Den hiergegen eingelegten Einspruch wies das FA mit Einspruchsentscheidung vom 25. Juli 2003 mit der Begründung zurück, nach der Rechtsprechung des Bundesfinanzhofs (BFH) setze die Anwendung des § 24 UStG voraus, dass der Steuerpflichtige einen aktiv bewirtschafteten land- und forstwirtschaftlichen Betrieb unterhalte. Diese Voraussetzung sei bei Herrn K mit der Verpachtung der landwirtschaftlichen Flächen ab dem 1. Oktober 1996 nicht mehr gegeben.

Das Finanzgericht (FG) gab der Klage statt. Es führte zur Begründung aus, bei richtlinienkonformer Auslegung des § 24 UStG unterliege der Verkauf der letzten Ernte eines landwirtschaftlichen Unternehmers auch dann der Durchschnittssatzbesteuerung, wenn der Betrieb im Zeitpunkt des Verkaufs nicht mehr aktiv bewirtschaftet werde.

Das Urteil ist in „Entscheidungen der Finanzgerichte“ (EFG) 2008, 1420 veröffentlicht.

Mit der vom FG zugelassenen Revision rügt das FA Verletzung von § 24 UStG und führt zur Begründung im Wesentlichen aus:

Die Auffassung des FG widerspreche der bisherigen Rechtsprechung des BFH (Urteile vom 21. Februar 1980 V R 113/73, BFHE 131, 104, BStBl II 1980, 613, und vom 21. April 1993 XI R 50/90, BFHE 171, 129, BStBl II 1993, 696) sowie zweier FG (FG Schleswig-Holstein, Urteil vom 31. März 2003 4 K 282/01, EFG 2003, 1055; FG Rheinland-Pfalz, Urteil vom 8. April 2004 6 K 1254/02, EFG 2004, 1410), wonach die Anwendung der Durchschnittssatzbesteuerung einen bestehenden landwirtschaftlichen Betrieb voraussetze.

Diese Rechtsprechung sei trotz der europarechtlichen Ausführungen des FG in der Vorentscheidung weiterhin zutreffend. Der Gerichtshof der Europäischen Gemeinschaften (EuGH) habe in den Urteilen vom 15. Juli 2004 Rs.

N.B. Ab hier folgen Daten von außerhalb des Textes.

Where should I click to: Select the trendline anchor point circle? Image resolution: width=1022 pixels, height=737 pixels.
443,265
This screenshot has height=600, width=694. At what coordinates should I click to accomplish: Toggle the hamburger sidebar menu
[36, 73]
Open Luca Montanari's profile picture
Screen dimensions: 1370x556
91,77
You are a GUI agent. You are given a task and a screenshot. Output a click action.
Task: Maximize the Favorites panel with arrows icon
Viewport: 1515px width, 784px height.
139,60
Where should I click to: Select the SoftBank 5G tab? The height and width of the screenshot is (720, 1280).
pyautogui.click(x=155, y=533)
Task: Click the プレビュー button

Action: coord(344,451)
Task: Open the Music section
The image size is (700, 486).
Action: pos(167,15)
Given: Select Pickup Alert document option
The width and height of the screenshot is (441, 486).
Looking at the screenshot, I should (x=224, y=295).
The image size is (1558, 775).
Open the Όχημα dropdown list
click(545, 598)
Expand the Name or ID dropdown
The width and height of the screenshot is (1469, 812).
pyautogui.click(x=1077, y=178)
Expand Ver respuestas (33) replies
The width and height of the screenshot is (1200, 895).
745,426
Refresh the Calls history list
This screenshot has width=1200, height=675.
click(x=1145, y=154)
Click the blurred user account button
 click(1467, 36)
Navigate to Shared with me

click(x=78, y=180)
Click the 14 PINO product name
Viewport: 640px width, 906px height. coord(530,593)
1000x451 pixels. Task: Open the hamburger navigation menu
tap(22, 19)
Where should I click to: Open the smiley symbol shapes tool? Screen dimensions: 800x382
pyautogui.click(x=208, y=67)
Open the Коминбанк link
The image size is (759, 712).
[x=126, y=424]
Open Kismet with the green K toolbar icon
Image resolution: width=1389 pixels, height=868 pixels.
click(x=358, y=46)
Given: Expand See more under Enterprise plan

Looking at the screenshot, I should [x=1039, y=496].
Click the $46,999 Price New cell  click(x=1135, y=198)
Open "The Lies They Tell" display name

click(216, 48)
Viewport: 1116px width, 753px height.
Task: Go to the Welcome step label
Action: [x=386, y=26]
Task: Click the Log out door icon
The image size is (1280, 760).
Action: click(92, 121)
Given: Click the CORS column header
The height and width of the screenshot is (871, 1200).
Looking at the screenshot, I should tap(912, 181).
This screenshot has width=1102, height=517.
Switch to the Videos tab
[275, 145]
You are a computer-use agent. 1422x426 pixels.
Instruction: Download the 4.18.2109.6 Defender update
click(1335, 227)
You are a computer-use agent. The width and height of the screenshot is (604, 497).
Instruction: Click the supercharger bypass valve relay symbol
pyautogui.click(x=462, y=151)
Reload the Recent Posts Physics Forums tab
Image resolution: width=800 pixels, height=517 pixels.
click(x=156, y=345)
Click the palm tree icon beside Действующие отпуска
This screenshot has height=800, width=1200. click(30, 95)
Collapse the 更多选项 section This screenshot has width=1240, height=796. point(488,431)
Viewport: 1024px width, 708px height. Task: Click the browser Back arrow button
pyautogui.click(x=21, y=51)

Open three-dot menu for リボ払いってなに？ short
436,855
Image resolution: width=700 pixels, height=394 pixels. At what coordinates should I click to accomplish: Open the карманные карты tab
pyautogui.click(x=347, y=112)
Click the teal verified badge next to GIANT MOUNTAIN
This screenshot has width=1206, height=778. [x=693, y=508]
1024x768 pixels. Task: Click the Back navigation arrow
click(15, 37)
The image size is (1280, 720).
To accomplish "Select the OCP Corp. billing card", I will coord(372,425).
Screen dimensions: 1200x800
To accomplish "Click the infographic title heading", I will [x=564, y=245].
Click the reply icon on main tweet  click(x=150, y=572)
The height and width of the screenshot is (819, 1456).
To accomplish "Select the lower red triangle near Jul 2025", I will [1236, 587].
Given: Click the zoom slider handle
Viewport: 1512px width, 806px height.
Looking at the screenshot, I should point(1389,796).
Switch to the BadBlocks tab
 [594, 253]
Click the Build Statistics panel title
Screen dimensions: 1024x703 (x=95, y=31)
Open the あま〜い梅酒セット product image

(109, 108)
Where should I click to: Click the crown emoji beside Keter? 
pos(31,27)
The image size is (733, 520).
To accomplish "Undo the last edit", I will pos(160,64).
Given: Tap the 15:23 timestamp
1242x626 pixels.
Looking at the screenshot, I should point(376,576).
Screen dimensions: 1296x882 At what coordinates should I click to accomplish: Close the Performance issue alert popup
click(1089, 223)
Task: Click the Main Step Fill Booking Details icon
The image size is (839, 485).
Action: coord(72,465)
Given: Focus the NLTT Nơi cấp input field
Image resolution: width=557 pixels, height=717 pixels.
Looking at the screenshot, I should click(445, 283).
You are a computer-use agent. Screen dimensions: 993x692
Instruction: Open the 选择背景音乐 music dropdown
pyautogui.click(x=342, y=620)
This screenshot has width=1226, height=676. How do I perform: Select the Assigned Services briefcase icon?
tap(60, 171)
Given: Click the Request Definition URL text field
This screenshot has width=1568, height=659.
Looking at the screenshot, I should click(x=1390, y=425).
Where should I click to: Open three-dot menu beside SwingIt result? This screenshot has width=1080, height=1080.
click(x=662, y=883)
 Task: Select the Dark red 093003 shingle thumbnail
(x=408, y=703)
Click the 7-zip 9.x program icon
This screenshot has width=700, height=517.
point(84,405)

C-321/02, Harbs (Slg. 2004, I-7101, BFH/NV Beilage 2004, 371) und vom 26. Mai 2005 Rs. C-43/04, Stadt Sundern (Slg. 2005, I-4491, BFH/NV Beilage 2005, 320) betont, dass Art. 25 der Sechsten Richtlinie des Rates vom 17. Mai 1977 zur Harmonisierung der Rechtsvorschriften der Mitgliedstaaten über die Umsatzsteuern 77/388/EWG (Richtlinie 77/388/EWG) eng auszulegen sei. Weiterhin habe der EuGH klargestellt, dass nicht allein die formale Eigenschaft als landwirtschaftlicher Erzeuger für die Anwendung der Pauschalbesteuerung ausreiche, sondern dass zusätzlich auf die Art der getätigten Umsätze abzustellen sei (Hinweis auf EuGH-Urteil Harbs in Slg. 2004, I-7101, BFH/NV Beilage 2004, 371 Rdnr. 31). Die Voraussetzung des Art. 25 Abs. 2 erster Gedankenstrich der Richtlinie 77/388/EWG, wonach „landwirtschaftlicher Erzeuger“ ein Steuerpflichtiger sei, „der seine Tätigkeit im Rahmen eines nachstehend definierten Betriebs ausübt“, werde vom EuGH ausdrücklich bestätigt.

Aus den Entscheidungen des EuGH ergäben sich hingegen keinerlei Hinweise darauf, dass die Pauschalbesteuerung auch auf einen landwirtschaftlichen Erzeuger anzuwenden sei, der seine landwirtschaftliche Tätigkeit nicht mehr ausübe.

Das FA beantragt, die Vorentscheidung aufzuheben und die Klage abzuweisen.

Die Klägerin beantragt, die Revision als unbegründet zurückzuweisen.